Des abus sexuels ont été perpétrés par plus de 300 «prêtres prédateurs» durant sept décennies dans six diocèses catholiques de l’Etat américain de Pennsylvanie. Un rapport de grande envergure, publié le 14 août 2018, se base sur l’étude de documents internes de l’Eglise pour dénoncer les faits.

Les victimes de ces «prêtres prédateurs», dont les cas sont prouvés et dont certaines avaient moins de dix ans, sont plus d’un millier, d’après les documents trouvés dans les diocèses. Elles pourraient être bien plus nombreuses. Le grand jury parle de la possibilité de plusieurs milliers, car des rapports ont été perdus et des victimes ne sont pas encore annoncées ou ont eu peur de le faire.

__________________________________________________

Consigne 1: Extrayez du listing, à l'identique, les lignes qui vont de celle contenant "Select Solid Explorer app source" jusqu'à celle contenant "Action: pos(104,357)", ces deux lignes comprises. Laissez les images de côté dans votre réponse.
Le texte et le listing sont deux documents sans lien entre eux.

Lignes enregistrées:
__________________________________________________

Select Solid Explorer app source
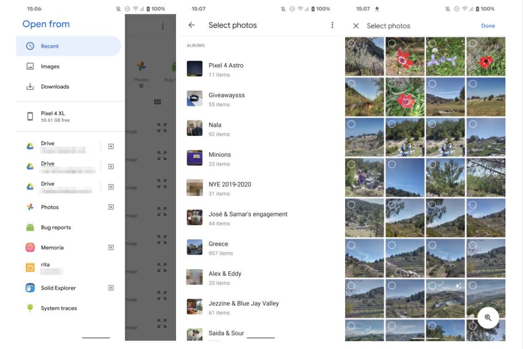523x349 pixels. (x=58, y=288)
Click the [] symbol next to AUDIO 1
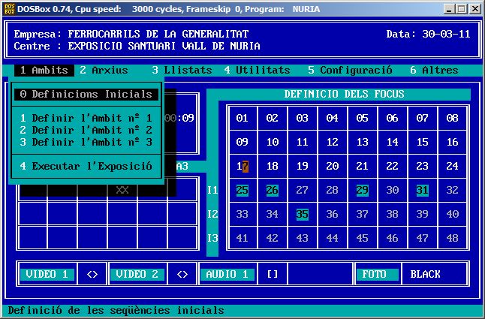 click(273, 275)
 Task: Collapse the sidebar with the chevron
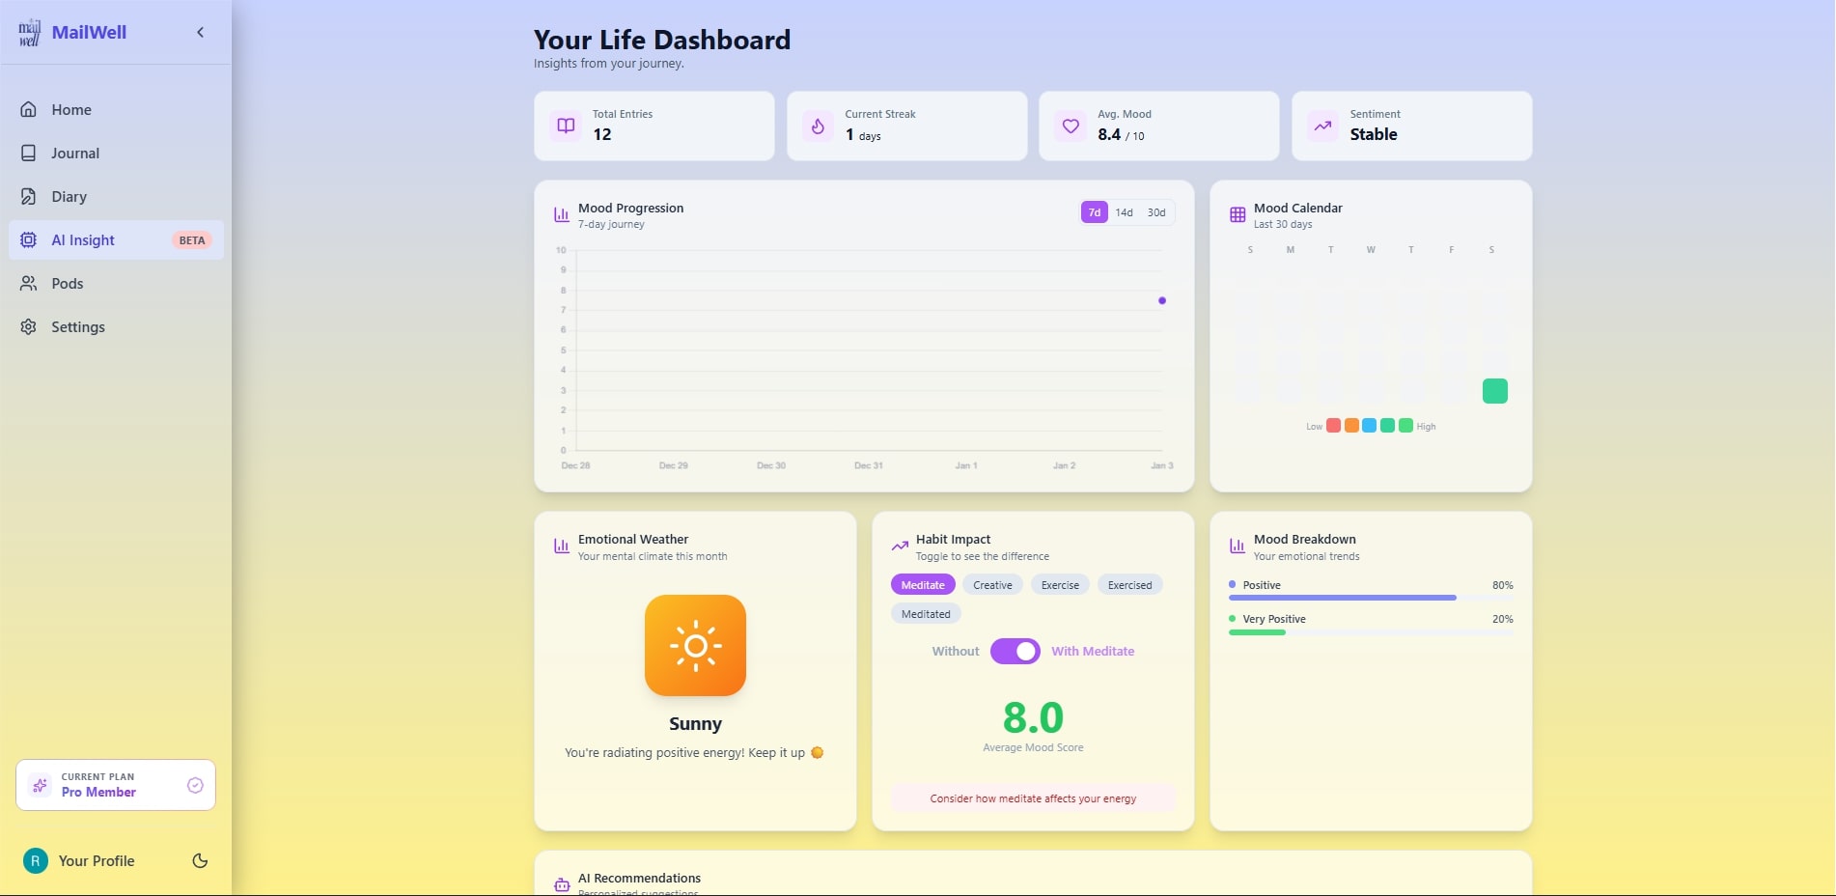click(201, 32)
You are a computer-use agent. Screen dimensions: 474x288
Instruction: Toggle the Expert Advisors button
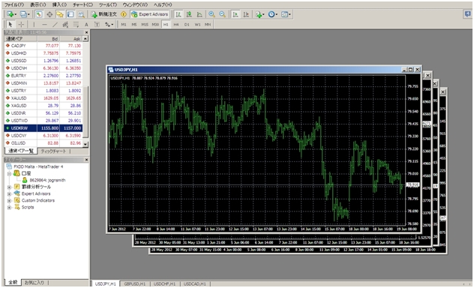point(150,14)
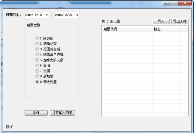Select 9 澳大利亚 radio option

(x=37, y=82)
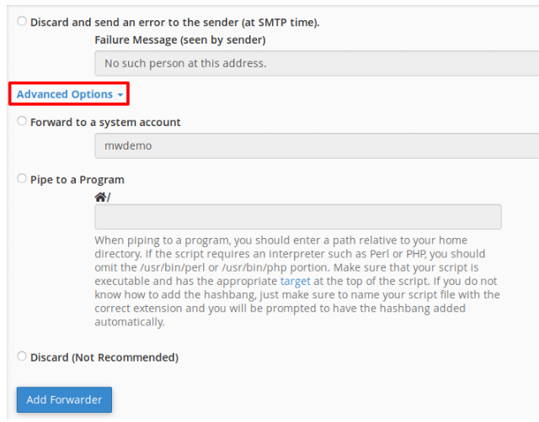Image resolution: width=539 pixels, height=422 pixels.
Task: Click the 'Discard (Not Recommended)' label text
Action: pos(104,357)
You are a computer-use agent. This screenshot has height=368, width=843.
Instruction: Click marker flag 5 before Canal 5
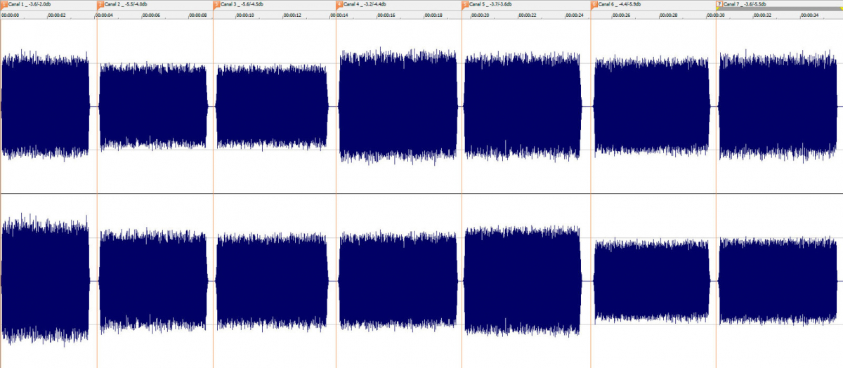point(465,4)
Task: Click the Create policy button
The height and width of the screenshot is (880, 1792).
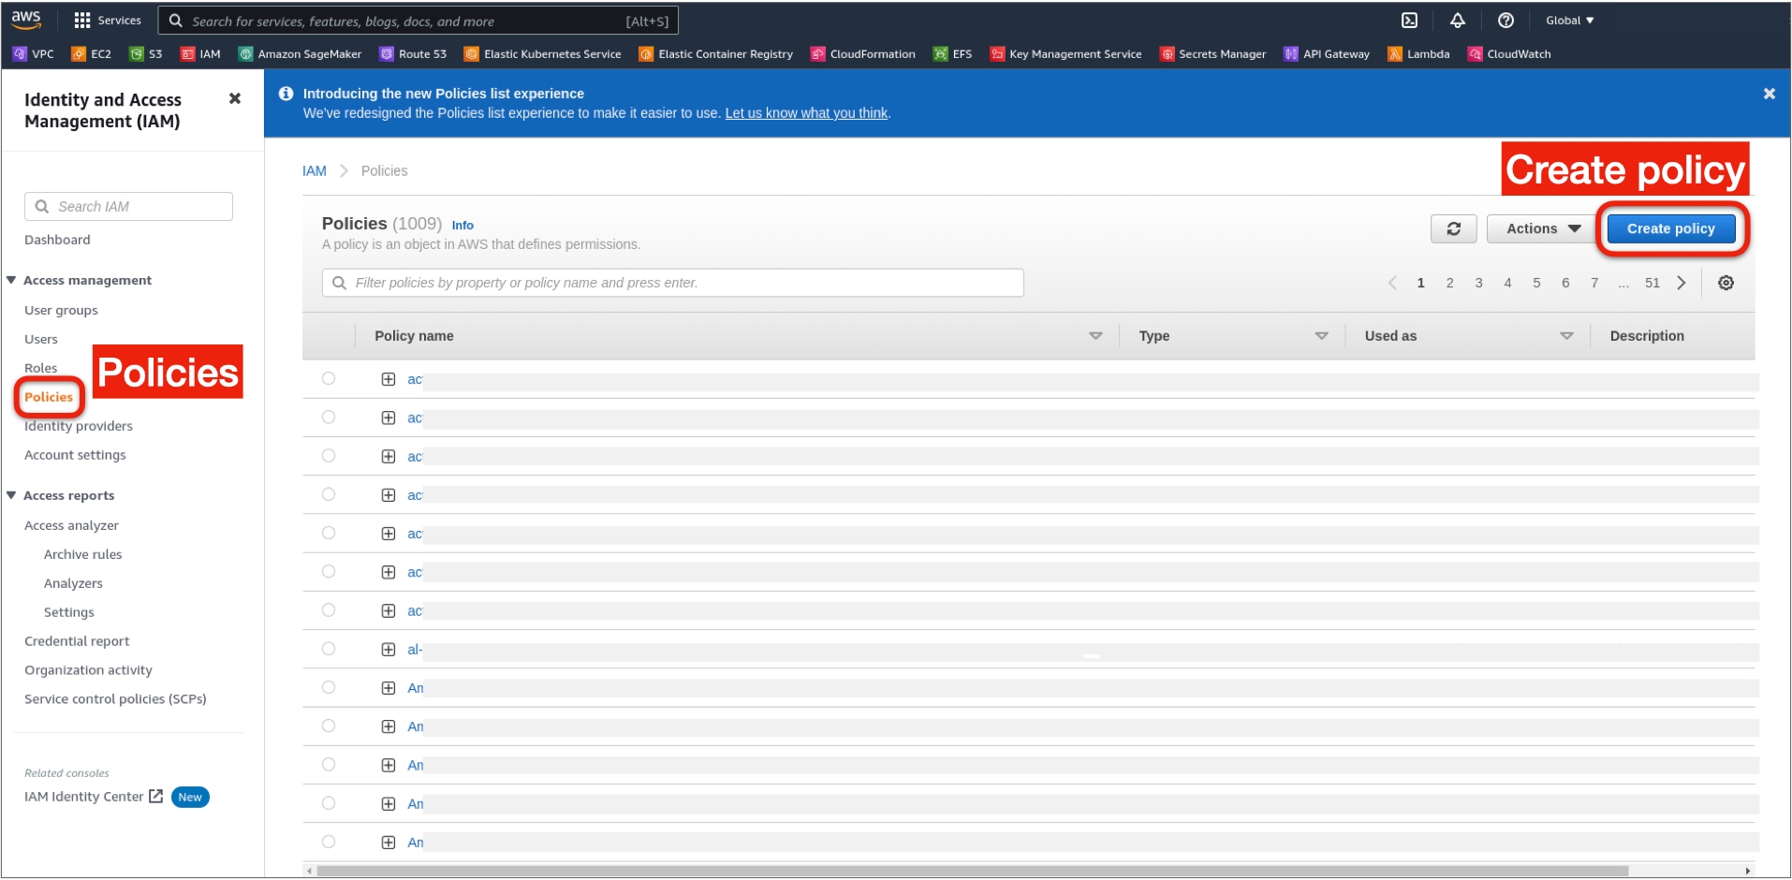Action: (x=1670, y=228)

__________________________________________________

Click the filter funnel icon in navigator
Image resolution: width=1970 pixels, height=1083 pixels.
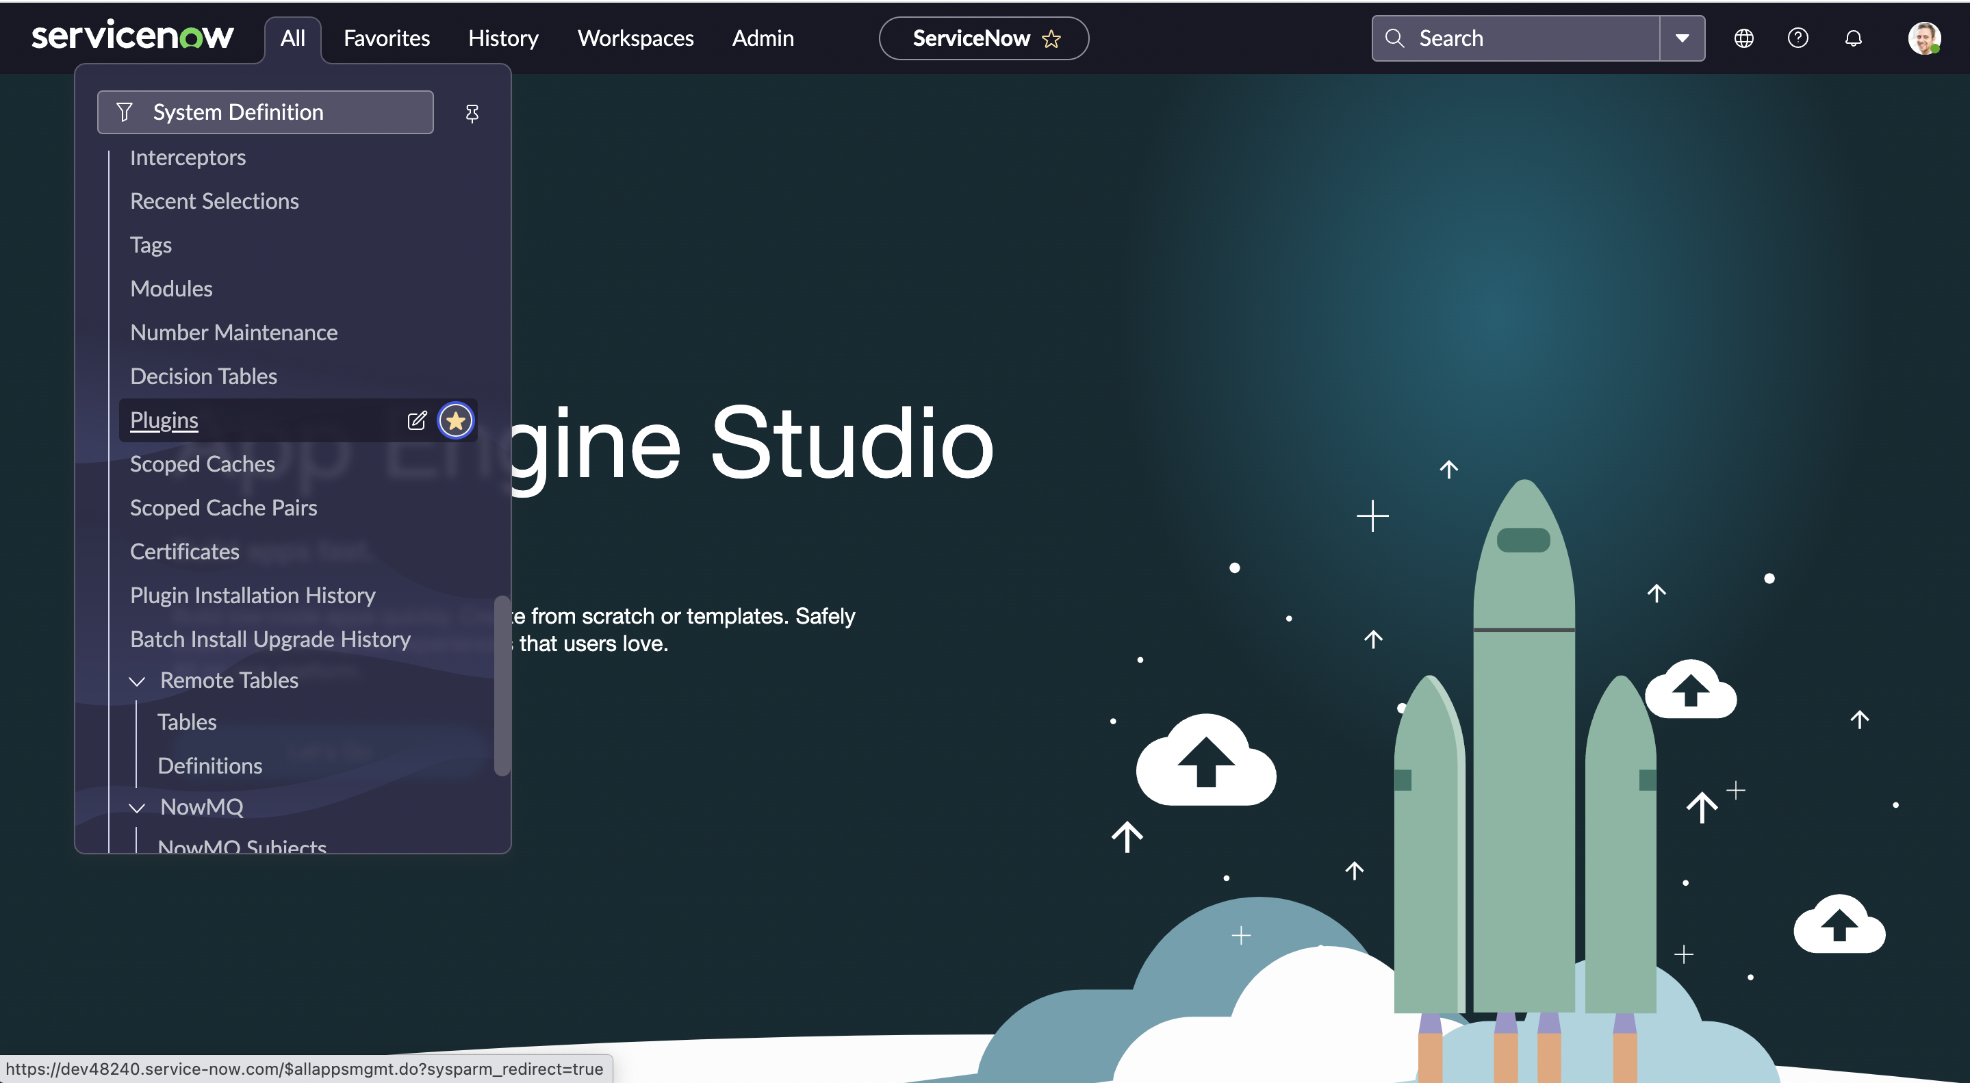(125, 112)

__________________________________________________

Consigne 2: Recopiez à l'identique l'intégralité du texte sur les abus commis par des prêtres en Pennsylvanie.

Réponse 1:
Select Solid Explorer app source
523x349 pixels. (x=58, y=288)
Click the [] symbol next to AUDIO 1
 click(273, 275)
 Task: Collapse the sidebar with the chevron
click(201, 32)
You are a computer-use agent. Screen dimensions: 474x288
Instruction: Toggle the Expert Advisors button
point(150,14)
Select 9 澳大利亚 radio option

(x=37, y=82)
Image resolution: width=539 pixels, height=422 pixels.
Task: Click the 'Discard (Not Recommended)' label text
Action: pos(104,357)

Réponse 2:
Des abus sexuels ont été perpétrés par plus de 300 «prêtres prédateurs» durant sept décennies dans six diocèses catholiques de l’Etat américain de Pennsylvanie. Un rapport de grande envergure, publié le 14 août 2018, se base sur l’étude de documents internes de l’Eglise pour dénoncer les faits.

Les victimes de ces «prêtres prédateurs», dont les cas sont prouvés et dont certaines avaient moins de dix ans, sont plus d’un millier, d’après les documents trouvés dans les diocèses. Elles pourraient être bien plus nombreuses. Le grand jury parle de la possibilité de plusieurs milliers, car des rapports ont été perdus et des victimes ne sont pas encore annoncées ou ont eu peur de le faire.